++++ STORED DATA ++++

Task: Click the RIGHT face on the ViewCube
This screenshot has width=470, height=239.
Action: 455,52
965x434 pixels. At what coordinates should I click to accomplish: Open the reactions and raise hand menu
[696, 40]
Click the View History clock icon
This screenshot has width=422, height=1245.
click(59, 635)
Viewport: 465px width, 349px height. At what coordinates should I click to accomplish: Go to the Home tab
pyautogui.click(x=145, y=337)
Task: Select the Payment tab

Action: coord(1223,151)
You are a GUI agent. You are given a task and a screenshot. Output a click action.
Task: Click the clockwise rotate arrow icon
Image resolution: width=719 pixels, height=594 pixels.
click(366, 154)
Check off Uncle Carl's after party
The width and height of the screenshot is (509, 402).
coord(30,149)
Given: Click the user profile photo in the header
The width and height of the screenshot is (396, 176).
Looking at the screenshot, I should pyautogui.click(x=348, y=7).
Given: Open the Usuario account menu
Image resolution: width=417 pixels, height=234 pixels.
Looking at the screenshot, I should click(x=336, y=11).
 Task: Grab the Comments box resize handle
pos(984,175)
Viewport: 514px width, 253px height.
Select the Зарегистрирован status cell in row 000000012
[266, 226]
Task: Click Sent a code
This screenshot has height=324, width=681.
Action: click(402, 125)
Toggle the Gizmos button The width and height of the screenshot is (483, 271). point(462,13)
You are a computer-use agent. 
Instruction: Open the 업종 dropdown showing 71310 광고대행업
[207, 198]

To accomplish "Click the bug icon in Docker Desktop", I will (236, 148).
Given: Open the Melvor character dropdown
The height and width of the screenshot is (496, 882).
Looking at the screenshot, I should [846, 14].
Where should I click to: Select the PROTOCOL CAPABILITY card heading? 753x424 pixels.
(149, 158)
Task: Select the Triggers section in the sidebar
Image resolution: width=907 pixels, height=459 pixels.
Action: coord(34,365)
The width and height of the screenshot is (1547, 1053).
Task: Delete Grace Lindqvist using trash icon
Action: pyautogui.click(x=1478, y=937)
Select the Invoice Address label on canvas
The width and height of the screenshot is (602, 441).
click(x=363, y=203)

++++

_INSTRUCTIONS TO FOLLOW_
Beginning with the very first line of the material, please return exactly each line down to and including the one with "Given: Open the Usuario account menu".

_FINISHED TASK_
Task: Click the RIGHT face on the ViewCube
This screenshot has width=470, height=239.
Action: 455,52
965x434 pixels. At what coordinates should I click to accomplish: Open the reactions and raise hand menu
[696, 40]
Click the View History clock icon
This screenshot has width=422, height=1245.
click(59, 635)
Viewport: 465px width, 349px height. At what coordinates should I click to accomplish: Go to the Home tab
pyautogui.click(x=145, y=337)
Task: Select the Payment tab

Action: coord(1223,151)
You are a GUI agent. You are given a task and a screenshot. Output a click action.
Task: Click the clockwise rotate arrow icon
Image resolution: width=719 pixels, height=594 pixels.
click(366, 154)
Check off Uncle Carl's after party
The width and height of the screenshot is (509, 402).
coord(30,149)
Given: Click the user profile photo in the header
The width and height of the screenshot is (396, 176).
Looking at the screenshot, I should pyautogui.click(x=348, y=7).
Given: Open the Usuario account menu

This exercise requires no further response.